The National Lottery’s “Million Euro Challenge” RTÉ TV game show has been accused of ripping off a well-known radio competition, currently running on Dublin’s Q102.

The game show – hosted by RTÉ 2FM presenter and former Westlife star Nicky Byrne – includes a segment called “Crack the Code”, where players need to guess a four-digit code to open a ‘safe’ and win cash prizes. The National Lottery web site also hosts a draw named “Crack the Code” which contestants enter using the stub from their €3 Million Euro Challenge tickets.

The Million Euro Challenge – which, due to lottery rules, is purely luck and not skill based – has been accused of being confusing and overly-complicated and has suffered from low audience figures.

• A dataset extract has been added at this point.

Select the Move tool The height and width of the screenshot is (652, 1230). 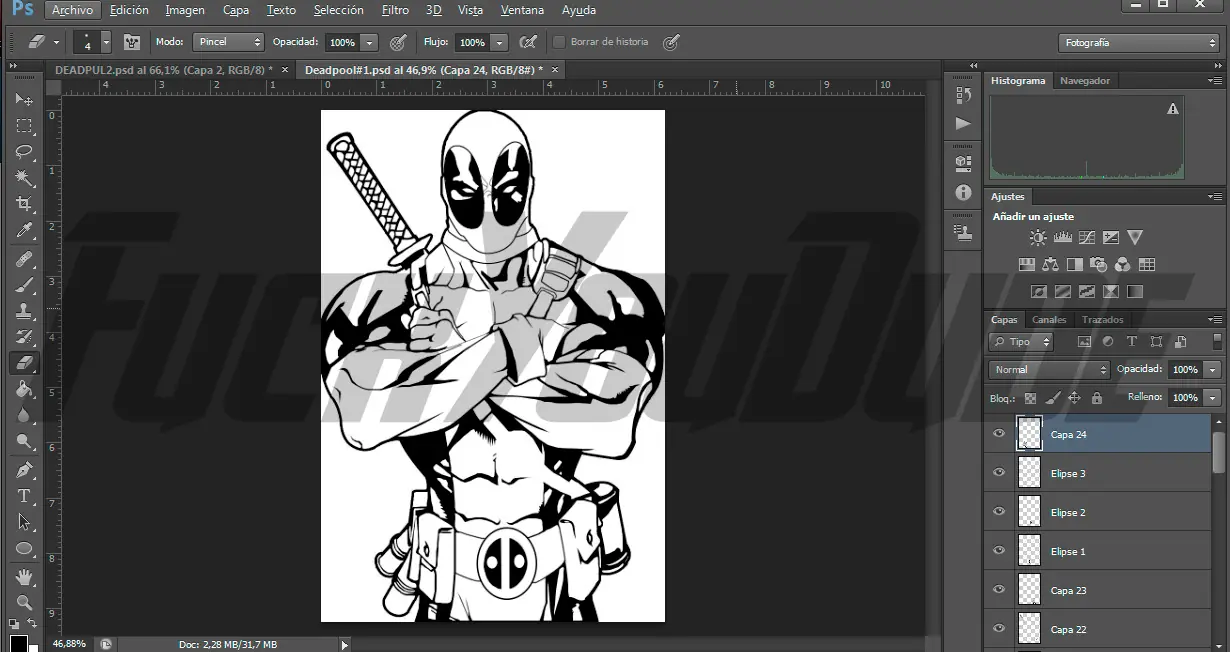24,99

Meanwhile, a radio game – also called “Crack The Code” has been running on UTV-owned Q102 in Dublin for the last four weeks and Sonic Bullet Ltd., who the station licensed the game from say the Million Euro Challenge show is using the format without their permission.

Sonic Bullet say they own the copyright for “Crack the Code”, have registered it as a trademark in various territories around the world and have licensed it to stations in many countries including the USA, Canada, France and Britain – as well as here in Ireland.

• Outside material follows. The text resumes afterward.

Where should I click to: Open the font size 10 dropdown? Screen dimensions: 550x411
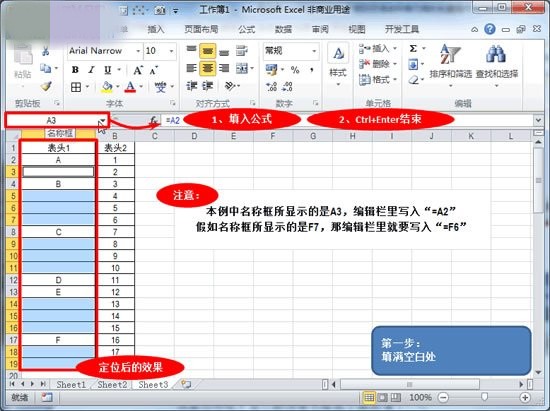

Dublin’s Q102 are using special software provided to them by Sonic Bullet Ltd. to generate a four-digit code and then allow callers to compete by keying in their four-digit guess on their phone’s numeric keypad.

Speaking to RadioToday this morning, Q102 Assistant Programme Director Matt Dempsey said: “We’re just so excited to be using such an amazing game! The response has been unreal and we even extended it by a week because it’s so popular. People are playing it all day in work and having fun playing on the app . People love it cause it’s easy to play using your phone . So far we’ve given away thousands of Euro over the last 4 weeks.”

Dempsey declined to comment specifically on the allegation that the RTÉ TV game show are ripping off the format, although Sonic Bullet Ltd. – who own the format – did say: “Neither the National Lottery nor RTÉ contacted us or made any payment prior to the launch of the Million Euro Challenge”.

Both RTÉ and the National Lottery declined to comment on the matter.